How to complete this task: What you give back must match the data exactly, minus the pictures.

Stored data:
--
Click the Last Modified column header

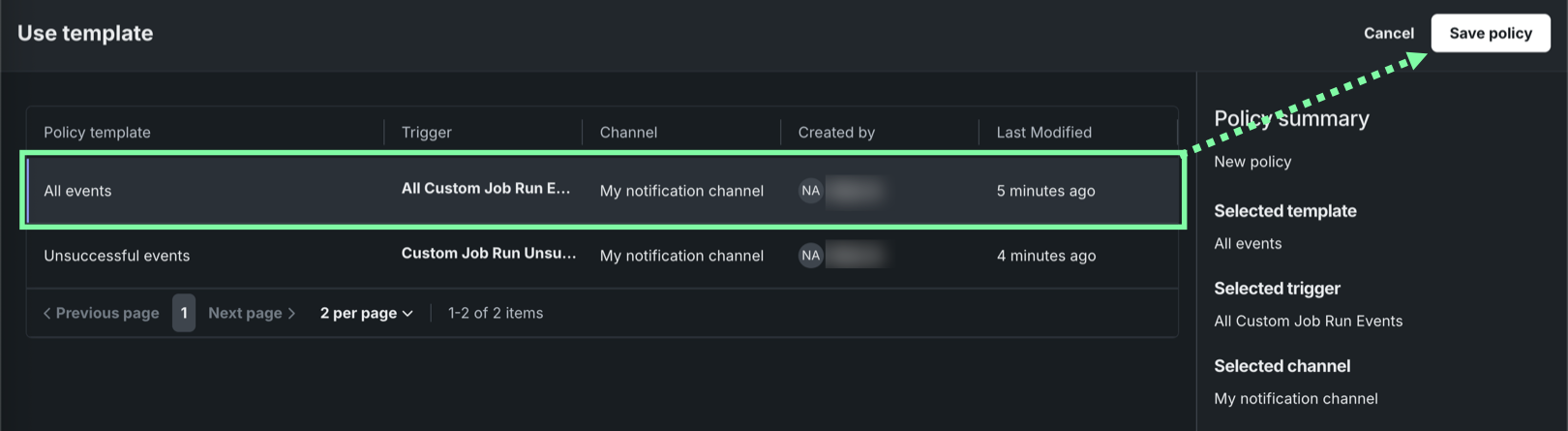tap(1043, 133)
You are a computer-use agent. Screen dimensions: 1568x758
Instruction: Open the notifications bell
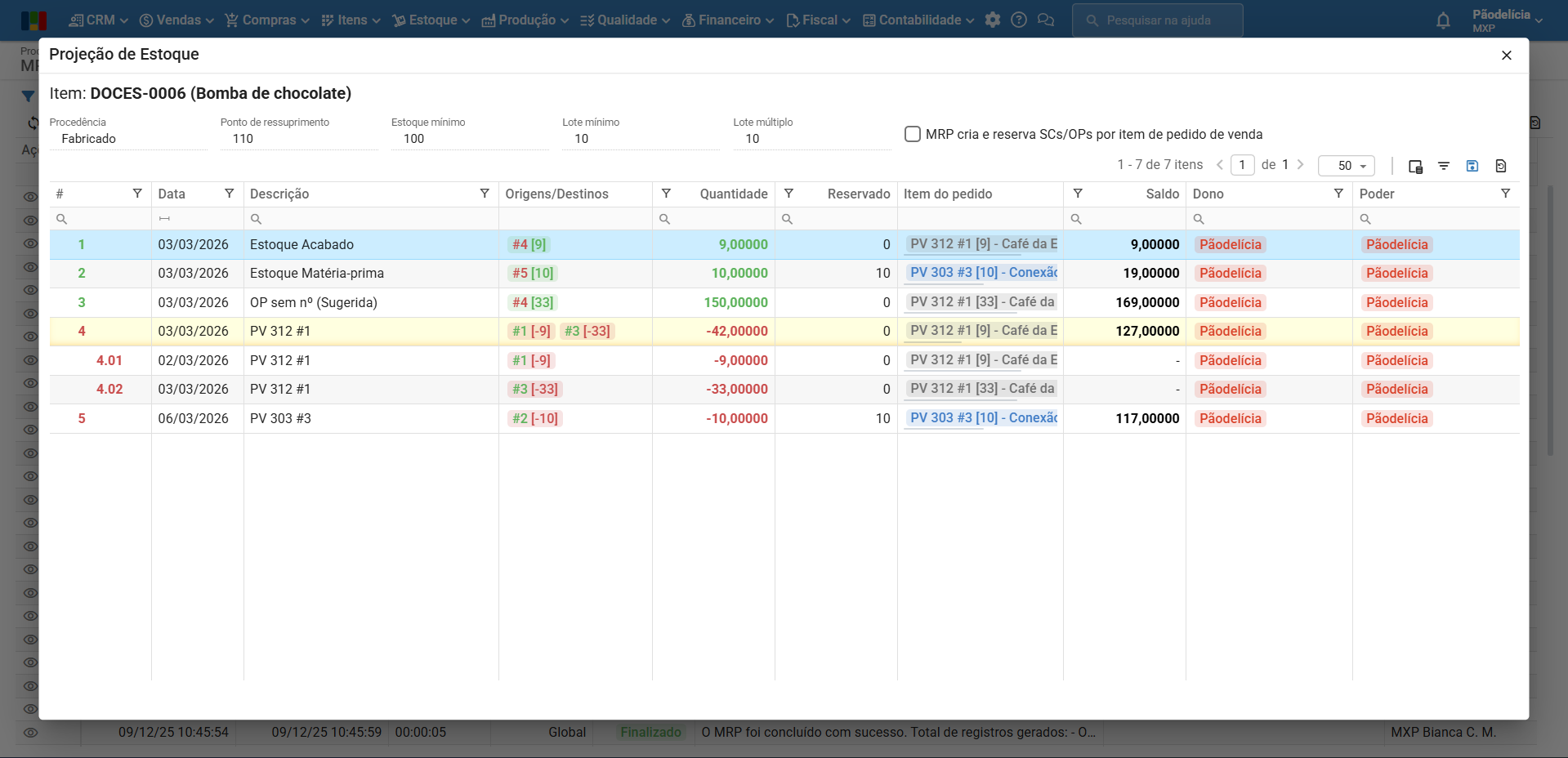[1443, 20]
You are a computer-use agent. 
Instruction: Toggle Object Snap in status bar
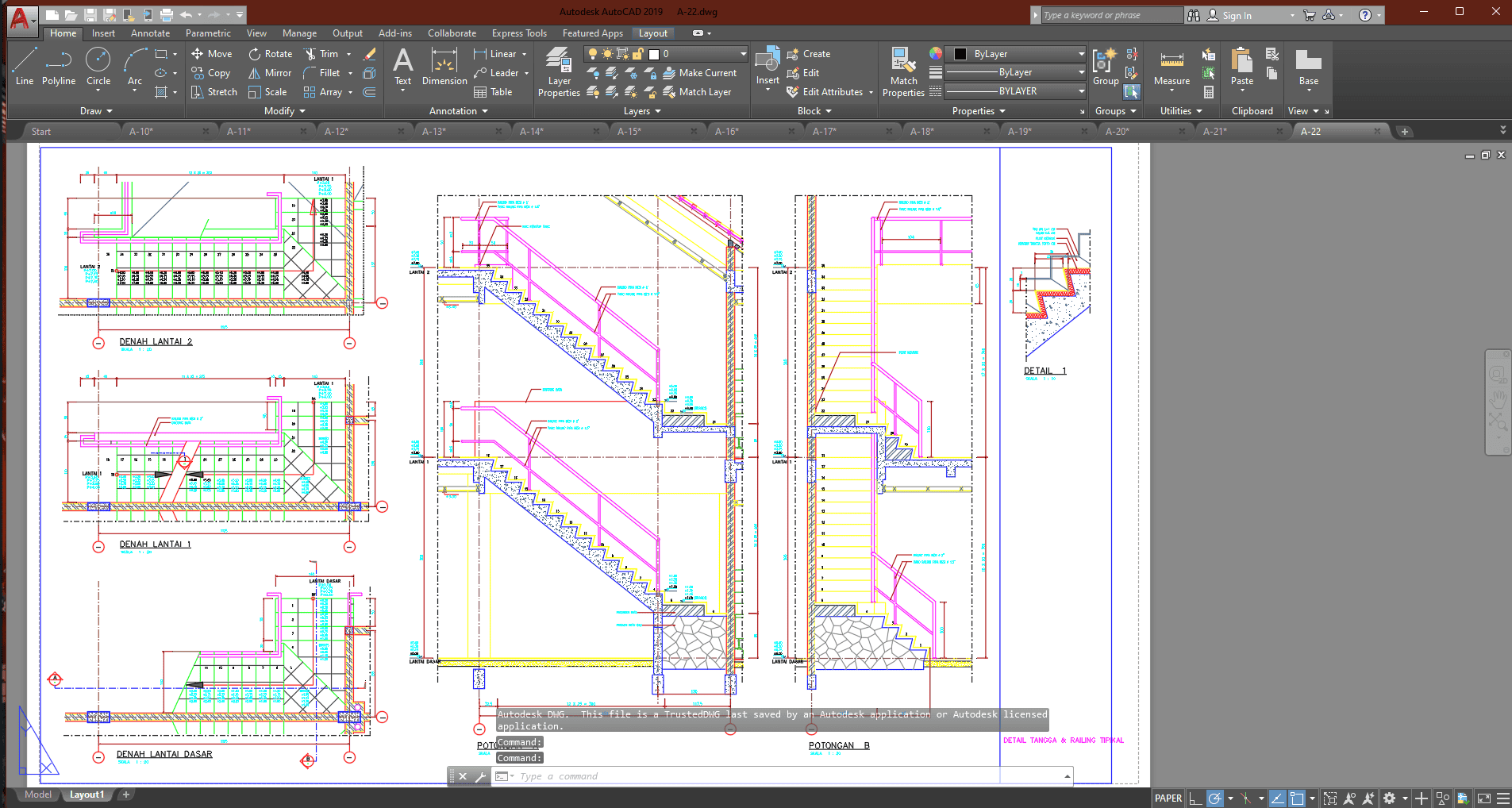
--
Your response:
Click the Last Modified column header

tap(1043, 133)
You are a computer-use agent. Screen dimensions: 1568x758
Instruction: Open the notifications bell
[1443, 20]
You are a computer-use agent. 
Instruction: Toggle Object Snap in status bar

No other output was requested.